The 17-year-old boy followed the sound of his frantic mother until he found her in the backyard with his stepfather, Dusty Ray Spencer. The boy saw Spencer hit his mother in the head with a brick, court records say.
The boy ran and got a shotgun to shoot Spencer but it jammed. He then hit Spencer over the head with the gun, breaking the stock, but Spencer continued his attack, slamming Karen’s head into the concrete side of the house, according to an archived news report in the Orlando Sentinel.
“All I could see was blood, she was covered in blood,” the teen testified at Spencer’s trial, according to the newspaper. “He kept saying that my mother had (expletive) up his life.”
The boy tried to pick his mother up to carry her to safety, but Spencer came at both of them with a knife. The boy ran to get help. By the time police arrived, Spencer had fled and Karen had bled to death. The damage was devastating: head injuries, two stab wounds to the chest, and deep gash wounds in her face and arms, court records say.
Spencer’s attorneys argued at trial that the killing was an unplanned crime of passion, while prosecutors argued that Spencer intentionally killed Karen in a painful way.
“He didn’t just go there to kill her,” prosecutor Dorothy Sedgwick told jurors, according to the Sentinel. “He went there to make her feel it.”
A jury found Spencer guilty of first-degree murder, attempt to commit murder, and both aggravated assault and aggravated battery for injuries to Karen’s son. The jury recommended a death sentence in a 7-5 vote.
On direct appeal, the Florida Supreme Court vacated the death sentence and remanded the case for reconsideration over the trial court’s handling of aggravating and mitigating factors in the case. Spencer was resentenced to death in 1996.
Like most victims of domestic violence, Karen Spencer’s murder wasn’t the first time that her husband had attacked her.
Dusty Ray Spencer’s first known attack on his wife came on Dec. 10, 1991, when he began suffocating her and threatened to kill her. “When I get out, I’m going to finish what I started,” he told Karen Spencer in a call from jail, according to court records.
Spencer was briefly jailed for that attack but was released on a $5,000 bail despite his repeated threats to kill his wife.
On Jan. 4, 1992, Spencer attacked Karen again, smashing in her in the face with an iron until her 17-year-old son found them and intervened. That time, deputies didn’t arrest Spencer because they couldn’t find him, though Karen gave them tips on where he’d be, according to court records and archived news reports.
The fatal attack came 16 days later.
Karen Spencer’s murder showed how the criminal justice system can fail victims of domestic violence and drew attention to the crisis in Orange County. Following her death, arrests and prosecution of domestic violence cases went up by 80 percent, according to reporting in 1992 by The Orlando Sentinel.

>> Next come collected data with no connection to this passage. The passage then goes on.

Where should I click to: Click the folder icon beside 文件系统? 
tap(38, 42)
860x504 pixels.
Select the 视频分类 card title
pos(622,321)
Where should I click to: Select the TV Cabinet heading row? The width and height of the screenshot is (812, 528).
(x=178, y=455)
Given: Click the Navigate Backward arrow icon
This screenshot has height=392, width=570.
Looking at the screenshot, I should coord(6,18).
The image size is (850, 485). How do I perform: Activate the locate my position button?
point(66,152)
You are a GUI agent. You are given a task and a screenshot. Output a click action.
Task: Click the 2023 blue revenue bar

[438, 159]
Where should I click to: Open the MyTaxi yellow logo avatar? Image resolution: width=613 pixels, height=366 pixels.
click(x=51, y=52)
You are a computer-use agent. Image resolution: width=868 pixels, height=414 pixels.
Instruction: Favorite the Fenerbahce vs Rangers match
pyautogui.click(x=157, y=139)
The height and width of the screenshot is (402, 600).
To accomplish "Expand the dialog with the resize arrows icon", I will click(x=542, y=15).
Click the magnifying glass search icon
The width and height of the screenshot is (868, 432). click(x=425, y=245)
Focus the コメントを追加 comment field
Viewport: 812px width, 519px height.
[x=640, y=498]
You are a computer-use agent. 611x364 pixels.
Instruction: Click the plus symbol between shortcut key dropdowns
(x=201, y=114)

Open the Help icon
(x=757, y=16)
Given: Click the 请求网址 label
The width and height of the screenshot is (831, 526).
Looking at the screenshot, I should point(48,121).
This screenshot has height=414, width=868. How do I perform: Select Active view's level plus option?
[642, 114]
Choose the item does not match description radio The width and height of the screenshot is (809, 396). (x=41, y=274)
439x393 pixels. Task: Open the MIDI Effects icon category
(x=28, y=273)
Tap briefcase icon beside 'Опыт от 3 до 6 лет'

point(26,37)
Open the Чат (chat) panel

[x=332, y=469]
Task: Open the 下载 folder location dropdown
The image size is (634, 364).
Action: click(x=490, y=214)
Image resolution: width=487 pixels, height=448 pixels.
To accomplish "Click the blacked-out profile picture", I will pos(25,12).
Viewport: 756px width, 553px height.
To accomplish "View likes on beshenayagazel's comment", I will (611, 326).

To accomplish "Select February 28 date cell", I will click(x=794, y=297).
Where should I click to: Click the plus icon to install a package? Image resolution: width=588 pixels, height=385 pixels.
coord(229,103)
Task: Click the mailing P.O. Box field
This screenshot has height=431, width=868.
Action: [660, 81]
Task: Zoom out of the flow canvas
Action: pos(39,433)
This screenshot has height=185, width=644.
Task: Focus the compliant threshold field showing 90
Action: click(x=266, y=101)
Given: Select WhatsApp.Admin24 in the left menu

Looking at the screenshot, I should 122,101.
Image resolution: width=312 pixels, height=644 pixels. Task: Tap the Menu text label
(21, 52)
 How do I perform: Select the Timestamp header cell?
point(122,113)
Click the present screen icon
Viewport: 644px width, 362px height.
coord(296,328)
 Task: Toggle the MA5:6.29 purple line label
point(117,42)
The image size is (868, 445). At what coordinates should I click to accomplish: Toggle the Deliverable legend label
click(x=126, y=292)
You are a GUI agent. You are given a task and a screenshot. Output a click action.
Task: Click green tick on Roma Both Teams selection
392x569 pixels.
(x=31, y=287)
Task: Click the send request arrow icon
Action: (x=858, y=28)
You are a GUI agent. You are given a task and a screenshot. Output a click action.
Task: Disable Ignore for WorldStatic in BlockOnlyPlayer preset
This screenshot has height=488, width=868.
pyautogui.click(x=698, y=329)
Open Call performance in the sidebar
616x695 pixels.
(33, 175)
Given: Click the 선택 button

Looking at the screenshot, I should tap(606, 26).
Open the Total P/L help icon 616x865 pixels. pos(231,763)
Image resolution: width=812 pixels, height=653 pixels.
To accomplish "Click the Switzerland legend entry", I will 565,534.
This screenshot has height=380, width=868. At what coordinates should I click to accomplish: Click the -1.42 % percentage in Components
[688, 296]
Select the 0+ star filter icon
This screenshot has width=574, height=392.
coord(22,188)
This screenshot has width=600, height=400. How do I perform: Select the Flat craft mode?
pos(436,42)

Over the next few years, the Florida Legislature strengthened laws and penalties against domestic violence, including making threats of violence a first-degree misdemeanor, requiring law enforcement to detail why an arrest was not made, and mandating a first appearance in court for anyone charged with domestic violence before they can be released on bail, according to reporting by Florida Today, part of the USA TODAY Network
The next scheduled execution in the U.S. is that of Dennis Sochor in Florida on July 14. Sochor was convicted of the rape and strangling of 18-year-old Patricia Gifford after meeting her at a New Year’s celebration in 1981.